Sen. Judd Gregg has hundreds of procedural objections ready for a healthcare plan Democrats leaders want to speed through the Senate.

Gregg (N.H.), the senior Republican on the Budget Committee, told the Hill in a recent interview that Republicans will wage a vicious fight if Democrats try to circumvent Senate rules and use a budget maneuver to pass a trillion dollar healthcare plan with a simple majority. [...]

Gregg said that Republicans could file "hundreds" of points of order objections to the bill, each one requiring 60 votes to waive.

"We are very much engaged in taking a hard look at our rights under reconciliation," Gregg said.

It's tempting to think the Senate Republican caucus would pick someone to lead the fight who'd be slightly less embarrassing, but I'm quite certain they don't care.

In light of Gregg's new found interest in the rights of the Senate minority, it's worth reemphasizing that reconciliation has been applied to everything from health insurance portability (COBRA) to nursing home standards, Medicaid eligibility to the EITC, welfare reform to S-CHIP, tax cuts to student loans.
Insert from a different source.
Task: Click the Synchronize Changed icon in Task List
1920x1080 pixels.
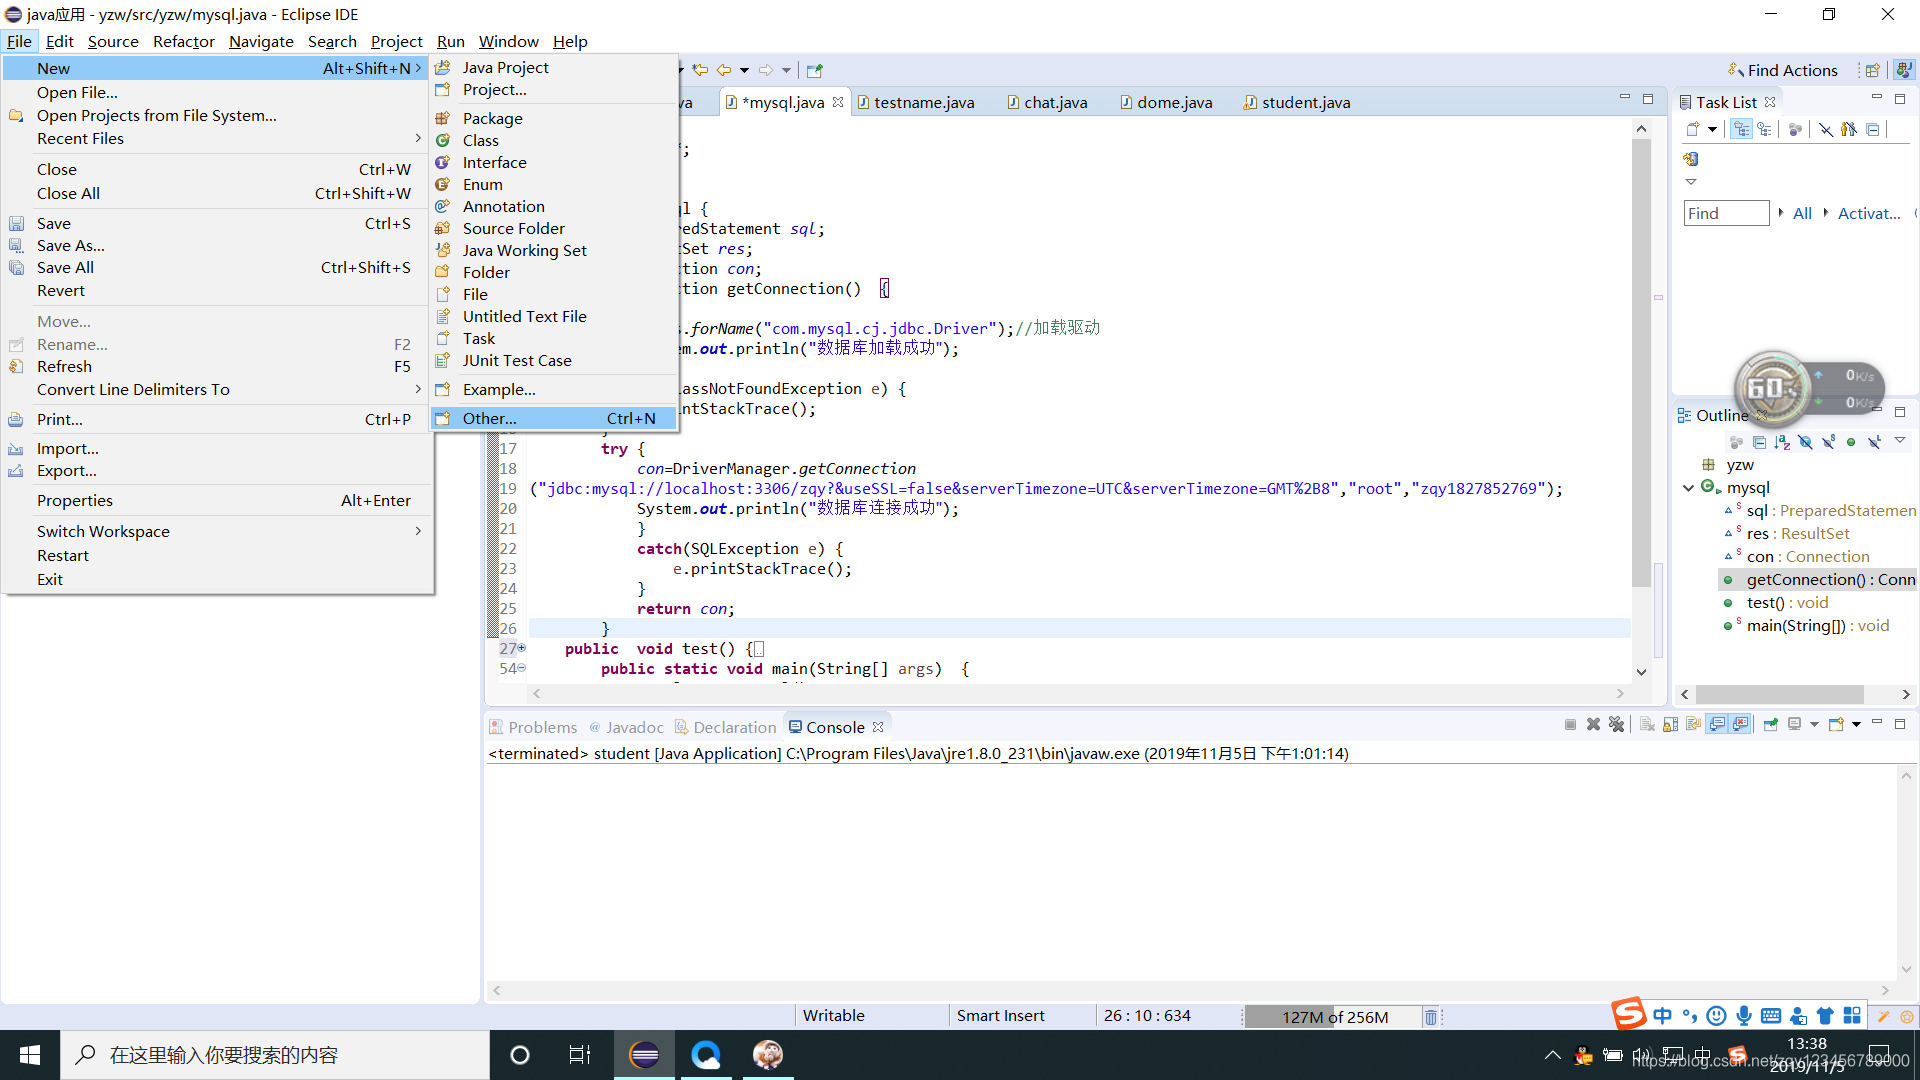Action: pyautogui.click(x=1691, y=159)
When the Senate parliamentarian disagreed with Republicans' use of reconciliation, the GOP caucus fired him. When another parliamentarian got in the way, he was fired, too.

But now Gregg wants to take "a hard look at our rights under reconciliation." Of course he does.

To reiterate a point from the weekend, I can appreciate the fact that the reconciliation process was not intended to be used this way. But the filibuster rule was not intended to be used this way, either. The idea that a bill that enjoys majority support in the House and majority support in the Senate is not allowed to pass is fundamentally at odds with the American political process, and yet, it's quietly become both accepted and routine.

Health care reform deserves a vote. If most senators oppose it, the bill will fail. If most senators support it, the bill should advance. Gregg was right the first time.